Claret Medical’s Sentinal clot snare misses primary efficacy endpoint
The Sentinel embolic protection device made by Claret Medical met its safety endpoint but missed the efficacy endpoint in a trial of high-risk patients.
The Sentinel device uses a pair of filters, placed in the right radial or brachial arteries before TAVR and retrieved after valve placement, that are designed to trap blood clots before they get to the brain. The 360-patient Sentinel trial had a primary safety endpoint of major adverse cardiac and cerebrovascular events at 30 days and a primary efficacy endpoint of reduction in median new lesion volume in protected territories, assessed by MRI at 2 to 7 days.
Patients were randomized 1:1:1 to either treatment using Sentinel during TAVR and 2 imaging cohorts for TAVR with or without the Sentinel device. The rate of MACCE was 7.3% in both arms that used the Claret Medical device and 9.9% in the control arm, for no statistically significant difference. The rate of all strokes at 30 days was likewise not significantly different at 5.6% in the device arms and 9.1 in the control group. The median total new lesion volume in protected territories was 102.8mm3 for the Sential cohorts, compared with 178.0mm3 for the just-TAVR group.
Important confounders included transcatheter valve type and baseline MRI lesion volume (a marker for baseline cerebral disease burden). After adjusting for these factors, embolic protection resulted in reduction of new lesion volume on MRI, but there was no significant improvement in neurocognitive function associated with embolic protection.

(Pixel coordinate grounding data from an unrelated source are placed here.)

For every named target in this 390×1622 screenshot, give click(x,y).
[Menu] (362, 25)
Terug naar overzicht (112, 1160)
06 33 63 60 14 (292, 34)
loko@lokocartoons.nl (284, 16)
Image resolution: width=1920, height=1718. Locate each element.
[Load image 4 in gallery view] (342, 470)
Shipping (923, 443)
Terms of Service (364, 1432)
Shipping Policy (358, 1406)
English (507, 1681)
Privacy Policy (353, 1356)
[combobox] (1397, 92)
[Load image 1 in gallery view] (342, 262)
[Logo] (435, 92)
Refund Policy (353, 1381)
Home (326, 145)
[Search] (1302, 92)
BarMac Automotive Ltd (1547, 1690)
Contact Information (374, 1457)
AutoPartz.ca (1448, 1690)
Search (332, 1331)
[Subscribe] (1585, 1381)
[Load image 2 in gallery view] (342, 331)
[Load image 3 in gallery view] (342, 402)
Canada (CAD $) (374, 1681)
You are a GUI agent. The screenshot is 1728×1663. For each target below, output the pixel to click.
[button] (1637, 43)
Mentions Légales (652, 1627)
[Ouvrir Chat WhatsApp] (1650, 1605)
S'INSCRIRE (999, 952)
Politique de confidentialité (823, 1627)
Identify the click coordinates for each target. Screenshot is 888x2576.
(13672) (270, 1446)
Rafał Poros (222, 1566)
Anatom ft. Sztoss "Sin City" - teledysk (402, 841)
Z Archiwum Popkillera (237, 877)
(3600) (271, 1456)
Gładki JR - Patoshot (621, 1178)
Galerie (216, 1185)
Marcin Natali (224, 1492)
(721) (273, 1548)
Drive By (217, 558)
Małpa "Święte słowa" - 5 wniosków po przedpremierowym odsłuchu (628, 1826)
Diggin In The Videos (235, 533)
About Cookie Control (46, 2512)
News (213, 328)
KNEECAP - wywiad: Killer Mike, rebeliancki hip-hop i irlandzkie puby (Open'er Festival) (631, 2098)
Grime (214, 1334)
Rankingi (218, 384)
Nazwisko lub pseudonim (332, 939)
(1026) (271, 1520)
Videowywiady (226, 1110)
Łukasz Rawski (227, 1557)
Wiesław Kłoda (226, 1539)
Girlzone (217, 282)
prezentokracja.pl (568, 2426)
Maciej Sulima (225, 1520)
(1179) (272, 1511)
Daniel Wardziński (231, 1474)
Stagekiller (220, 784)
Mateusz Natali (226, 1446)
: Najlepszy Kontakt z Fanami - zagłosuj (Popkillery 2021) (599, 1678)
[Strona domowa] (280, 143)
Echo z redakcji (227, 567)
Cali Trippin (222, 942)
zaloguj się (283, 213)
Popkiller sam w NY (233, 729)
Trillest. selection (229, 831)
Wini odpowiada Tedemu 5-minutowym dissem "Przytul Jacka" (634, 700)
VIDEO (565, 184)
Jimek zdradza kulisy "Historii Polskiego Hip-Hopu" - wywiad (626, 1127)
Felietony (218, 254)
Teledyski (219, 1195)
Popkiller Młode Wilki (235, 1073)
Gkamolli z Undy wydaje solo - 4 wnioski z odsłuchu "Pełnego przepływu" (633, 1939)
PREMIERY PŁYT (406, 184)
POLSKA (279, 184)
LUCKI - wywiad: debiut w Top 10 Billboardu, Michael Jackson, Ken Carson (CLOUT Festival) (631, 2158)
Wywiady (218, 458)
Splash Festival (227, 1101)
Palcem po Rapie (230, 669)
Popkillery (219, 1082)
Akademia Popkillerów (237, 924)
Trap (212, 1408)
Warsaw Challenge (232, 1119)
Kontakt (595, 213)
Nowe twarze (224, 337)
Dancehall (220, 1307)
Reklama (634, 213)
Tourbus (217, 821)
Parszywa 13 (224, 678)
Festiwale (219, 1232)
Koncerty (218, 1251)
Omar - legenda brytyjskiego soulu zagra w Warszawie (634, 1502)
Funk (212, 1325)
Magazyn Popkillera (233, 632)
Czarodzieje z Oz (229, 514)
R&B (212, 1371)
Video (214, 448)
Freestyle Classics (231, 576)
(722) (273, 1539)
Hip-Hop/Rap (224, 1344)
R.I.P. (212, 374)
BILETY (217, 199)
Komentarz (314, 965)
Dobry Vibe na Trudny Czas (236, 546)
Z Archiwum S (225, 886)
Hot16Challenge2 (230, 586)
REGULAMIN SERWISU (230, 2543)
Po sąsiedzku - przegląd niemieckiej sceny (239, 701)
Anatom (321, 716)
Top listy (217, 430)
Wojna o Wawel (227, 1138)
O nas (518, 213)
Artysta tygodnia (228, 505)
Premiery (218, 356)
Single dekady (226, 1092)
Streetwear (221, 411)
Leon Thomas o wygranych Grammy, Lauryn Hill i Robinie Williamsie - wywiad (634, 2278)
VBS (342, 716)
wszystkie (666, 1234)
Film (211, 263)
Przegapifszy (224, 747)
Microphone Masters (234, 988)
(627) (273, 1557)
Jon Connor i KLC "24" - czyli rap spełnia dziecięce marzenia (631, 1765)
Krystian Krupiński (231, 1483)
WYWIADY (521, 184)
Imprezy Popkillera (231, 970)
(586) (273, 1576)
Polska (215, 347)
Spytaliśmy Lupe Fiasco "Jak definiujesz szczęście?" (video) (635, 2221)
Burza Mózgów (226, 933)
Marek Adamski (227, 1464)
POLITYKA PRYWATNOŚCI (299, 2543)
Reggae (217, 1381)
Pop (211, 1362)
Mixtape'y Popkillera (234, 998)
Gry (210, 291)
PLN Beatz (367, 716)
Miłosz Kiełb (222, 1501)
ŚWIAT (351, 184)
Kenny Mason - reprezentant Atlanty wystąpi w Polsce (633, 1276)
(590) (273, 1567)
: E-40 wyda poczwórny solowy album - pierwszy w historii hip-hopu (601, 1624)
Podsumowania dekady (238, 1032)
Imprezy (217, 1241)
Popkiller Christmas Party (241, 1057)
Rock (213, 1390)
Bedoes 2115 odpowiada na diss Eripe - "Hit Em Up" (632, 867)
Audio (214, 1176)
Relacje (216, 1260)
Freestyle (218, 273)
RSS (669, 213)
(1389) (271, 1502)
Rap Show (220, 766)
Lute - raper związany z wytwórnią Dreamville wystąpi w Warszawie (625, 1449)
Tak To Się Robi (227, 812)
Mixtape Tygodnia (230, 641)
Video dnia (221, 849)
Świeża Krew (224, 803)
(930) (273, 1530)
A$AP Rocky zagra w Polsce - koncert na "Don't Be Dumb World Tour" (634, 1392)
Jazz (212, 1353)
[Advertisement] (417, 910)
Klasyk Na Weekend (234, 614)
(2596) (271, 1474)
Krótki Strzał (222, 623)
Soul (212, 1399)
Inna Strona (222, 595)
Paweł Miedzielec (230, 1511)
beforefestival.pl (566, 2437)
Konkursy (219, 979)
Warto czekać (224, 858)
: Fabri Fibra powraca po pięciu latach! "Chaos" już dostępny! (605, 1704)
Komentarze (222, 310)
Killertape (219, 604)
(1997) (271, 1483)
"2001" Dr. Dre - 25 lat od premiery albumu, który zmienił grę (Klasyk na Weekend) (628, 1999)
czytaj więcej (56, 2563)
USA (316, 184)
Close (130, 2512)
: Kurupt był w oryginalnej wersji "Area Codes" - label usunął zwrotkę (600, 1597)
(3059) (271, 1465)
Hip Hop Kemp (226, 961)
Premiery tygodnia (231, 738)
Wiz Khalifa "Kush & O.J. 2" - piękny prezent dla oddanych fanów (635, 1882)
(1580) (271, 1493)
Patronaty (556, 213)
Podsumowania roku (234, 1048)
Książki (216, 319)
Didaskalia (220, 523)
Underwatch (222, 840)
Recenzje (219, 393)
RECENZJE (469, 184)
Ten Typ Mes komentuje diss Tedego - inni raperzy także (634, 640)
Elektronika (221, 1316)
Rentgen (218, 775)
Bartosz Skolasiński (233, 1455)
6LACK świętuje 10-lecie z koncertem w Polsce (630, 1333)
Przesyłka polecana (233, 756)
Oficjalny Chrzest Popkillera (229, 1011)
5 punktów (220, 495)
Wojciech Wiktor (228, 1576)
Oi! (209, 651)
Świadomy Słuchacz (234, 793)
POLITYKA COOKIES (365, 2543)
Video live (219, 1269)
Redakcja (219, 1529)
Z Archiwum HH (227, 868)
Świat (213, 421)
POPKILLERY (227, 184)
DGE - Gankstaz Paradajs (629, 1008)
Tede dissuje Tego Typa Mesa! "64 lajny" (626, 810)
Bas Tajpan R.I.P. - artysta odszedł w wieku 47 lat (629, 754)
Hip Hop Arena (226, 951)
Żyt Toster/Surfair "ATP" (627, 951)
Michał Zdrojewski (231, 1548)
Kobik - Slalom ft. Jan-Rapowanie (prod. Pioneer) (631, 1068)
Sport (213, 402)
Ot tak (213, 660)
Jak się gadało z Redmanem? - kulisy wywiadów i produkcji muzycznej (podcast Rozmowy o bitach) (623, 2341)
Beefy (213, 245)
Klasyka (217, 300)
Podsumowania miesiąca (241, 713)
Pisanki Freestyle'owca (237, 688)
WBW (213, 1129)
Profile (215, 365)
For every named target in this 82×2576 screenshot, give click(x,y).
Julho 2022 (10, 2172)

“Despite not meeting its primary efficacy endpoint, the study does provide evidence of device safety and confirms the high-frequency of embolic debris capture with the Sentinel dual filter neuroprotection therapy,” co-principal investigator Dr. Susheel Kodali, of the New York-Presbyterian Hospital/Columbia University Medical Center, said in prepared remarks. “In addition, there are important lessons from this trial which should impact future research on neuroprotection during TAVR.”
“We are gratified that our commitment to science and clinical trial excellence has enabled us to make TAVR a safer procedure and shed light on an important new risk factor in further validating the role of cerebral protection in TAVR,” Claret Medical president & CEO Azin Parhizgar said. “Following our recent marketing application submission, we look forward to working with the FDA to make the Sentinel CPS available to American physicians and their patients who want protection during TAVR.”